### Excerpt provided

A hearing was held in Syracuse, New York, on June 22, 2006. The parties were present with counsel and were afforded the opportunity to present evidence and to cross-examine witnesses. This Decision is based upon the evidence, including the demeanor of the witnesses, as well as the post-hearing briefs submitted by the parties.

Findings of Fact

Background

The Respondents are agencies as defined in §7103(a)(3) of the Statute. (GC Exs. 1(c), 1(d), 1(g) and 1(h)) The Union is a labor organization within the meaning of §7103(a)(4) of the Statute and is the exclusive representative of a unit of the Respondents' employees which is appropriate for collective bargaining. (GC Exs. 1(c), 1(d), 1(g) and 1(h)) Approximately 400 employees in the bargaining unit are employed by Respondent/Ft. Drum and approximately 300 are employed by Respondent/MEDDAC. (Tr. 15) At all times material to this case, a collective bargaining agreement (CBA) covering the bargaining unit was in effect. (Tr. 15-16) Of particular relevance to the dispute in this case is Article 6 of the CBA, which addresses official time use by Union representatives. (GC Ex. 2) In relevant part, Article 6 provides as follows:

Article 6 - OFFICIAL TIME

. . .

SECTION 2

In the interests of efficient conduct of government business and the economical use of government time, and in order to draw a reasonable distinction between official and non-official activities, those activities concerned with internal management of labor organizations such as membership meetings, solicitation of membership, collection of dues, campaigning for labor organizations offices, and distribution of literature will be conducted outside of regular working hours or in non-duty status; and none of the above activities will be done at Employee work stations. Literature may be distributed to Employees in break rooms or handed out in break areas.

. . .

SECTION 5

The Union agrees that Union officials will request permission from their immediate Supervisor when they wish to leave their assigned duties for the purpose of performing representational duties. The Supervisor's permission will normally be granted except when work loads preclude such release. When permission is not granted when requested, it will be granted at a later time. If the Union representative needs to visit a work site, the Union will coordinate with the Supervisor. The Union agrees that its officers and stewards will guard against the use of excessive time in performing duties considered appropriate by the Agreement.

### Do this
Extend the hearing decision on Union official time beyond its final sentence.

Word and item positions
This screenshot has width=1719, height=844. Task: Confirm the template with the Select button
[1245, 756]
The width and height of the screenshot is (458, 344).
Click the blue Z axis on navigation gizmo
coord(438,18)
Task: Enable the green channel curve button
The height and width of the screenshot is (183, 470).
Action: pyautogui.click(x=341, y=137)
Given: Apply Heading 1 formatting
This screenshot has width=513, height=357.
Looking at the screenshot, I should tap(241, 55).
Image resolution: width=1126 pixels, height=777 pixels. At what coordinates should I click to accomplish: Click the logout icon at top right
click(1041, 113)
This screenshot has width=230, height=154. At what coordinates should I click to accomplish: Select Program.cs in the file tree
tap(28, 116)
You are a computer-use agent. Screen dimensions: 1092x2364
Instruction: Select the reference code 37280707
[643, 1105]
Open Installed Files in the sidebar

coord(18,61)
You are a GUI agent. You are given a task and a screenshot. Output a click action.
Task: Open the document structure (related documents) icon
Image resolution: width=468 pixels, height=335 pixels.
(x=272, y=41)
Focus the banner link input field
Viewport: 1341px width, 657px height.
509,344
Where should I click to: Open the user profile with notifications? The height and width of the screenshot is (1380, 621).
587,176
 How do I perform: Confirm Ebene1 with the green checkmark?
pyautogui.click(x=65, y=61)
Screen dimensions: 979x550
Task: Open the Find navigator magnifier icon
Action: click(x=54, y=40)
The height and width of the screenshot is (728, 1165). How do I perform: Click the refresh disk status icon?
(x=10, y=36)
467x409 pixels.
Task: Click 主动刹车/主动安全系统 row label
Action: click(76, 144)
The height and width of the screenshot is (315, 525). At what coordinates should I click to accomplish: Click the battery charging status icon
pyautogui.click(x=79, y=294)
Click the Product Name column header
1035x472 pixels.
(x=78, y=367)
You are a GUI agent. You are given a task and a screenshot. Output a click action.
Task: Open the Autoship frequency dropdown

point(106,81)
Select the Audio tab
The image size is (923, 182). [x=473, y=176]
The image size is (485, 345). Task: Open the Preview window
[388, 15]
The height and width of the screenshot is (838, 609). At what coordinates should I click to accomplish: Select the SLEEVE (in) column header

### Response to this exercise
. . .

SECTION 7

A. Official time will only be granted to officers and stewards of the Union. These blocks of official time will be computed starting with the first pay period after the effective date of this contract. The parties agree to the following official time:

(1) President - 100%

(2) 1st Vice President - 704 hours annually

(3) 2nd Vice President - 440 hours annually

(4) Chief Steward - 440 hours annually

The Union agrees to send a representative, normally the President, to command level meetings, briefings when requested e.g. Garrison staff call, executive council.

B. The Employer agrees to grant the local President a block of 800 hours to distribute for use in representational matters by local stewards, as he/she deems appropriate.

[Subsections C. through E. provide for additional grants of official time for specified activities, i.e., future A-76 study or process, attendance at labor relations training and other training.]

. . .

F. Following each pay period the President will submit a report (e-mail) to the LRO [Labor Relations Officer] showing all official time used, by name, during that period. The Union President's time keeper will be in the CPAC.

(GC Ex. 2)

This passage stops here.